Repeat exactly the line with "Viewport: 850px width, 436px height." and each line after it to the end of the data below; pictures stay out.

----------------

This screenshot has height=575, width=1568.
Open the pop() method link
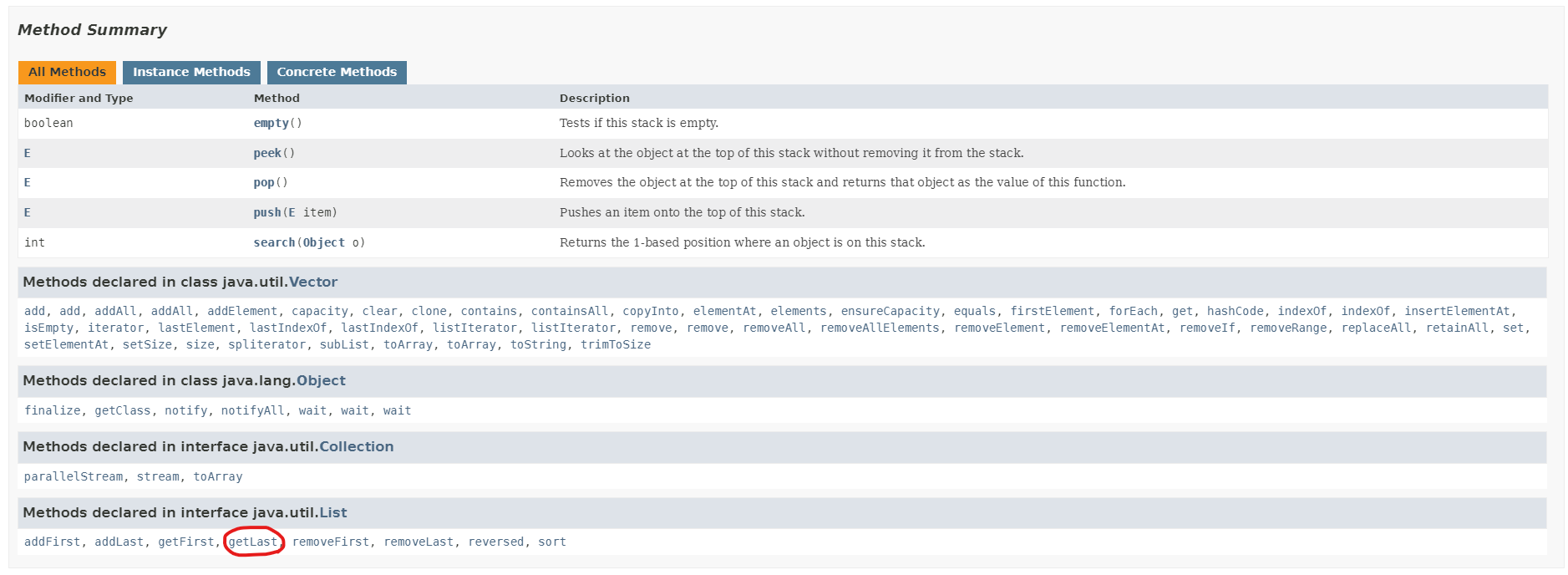tap(264, 182)
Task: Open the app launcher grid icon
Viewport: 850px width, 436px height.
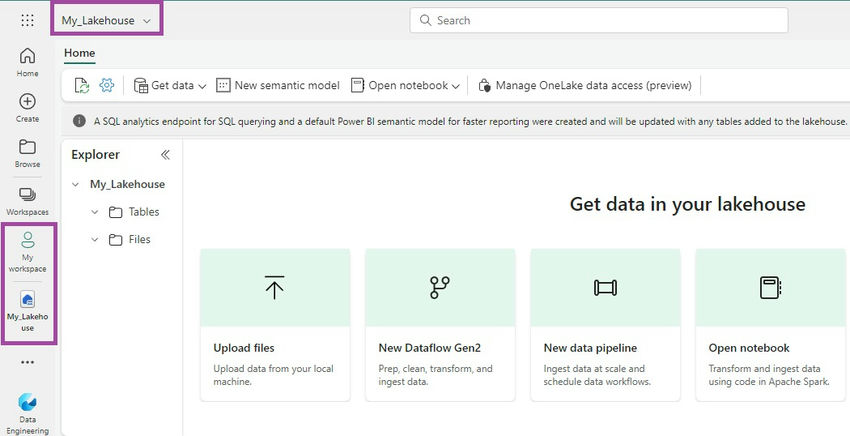Action: tap(27, 21)
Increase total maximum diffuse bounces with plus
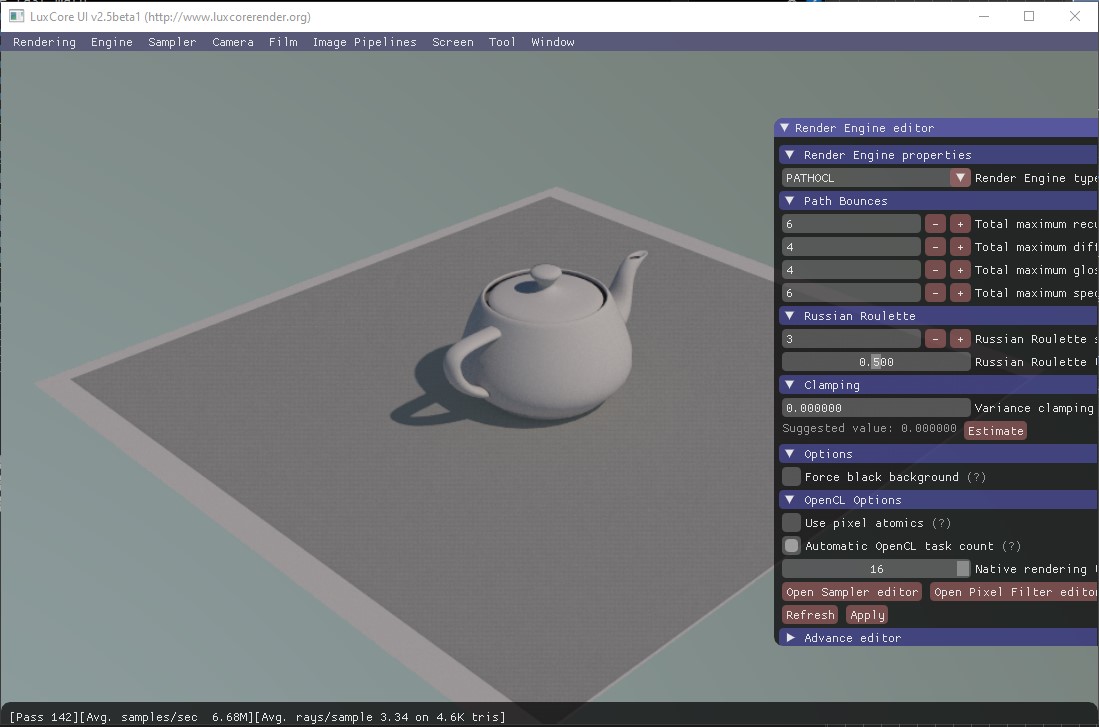This screenshot has height=727, width=1099. point(960,247)
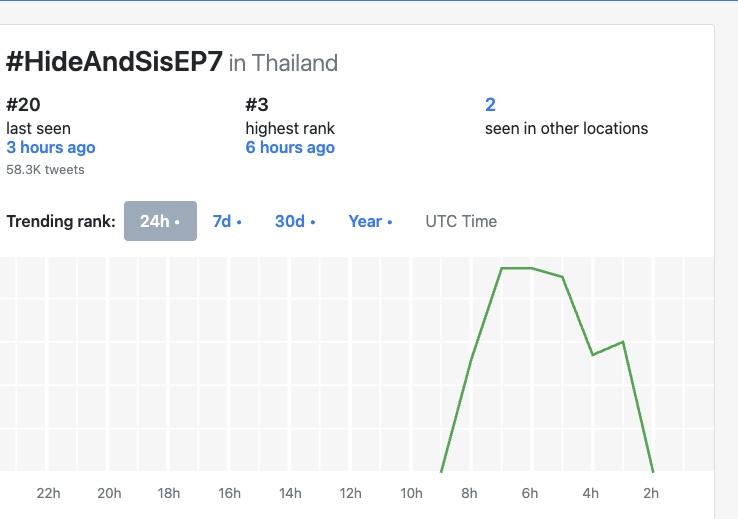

----------------

▶ _RESPONSE TO THE EXERCISE_:
Viewport: 850px width, 436px height.
Action: tap(27, 21)
Increase total maximum diffuse bounces with plus
This screenshot has height=727, width=1099. point(960,247)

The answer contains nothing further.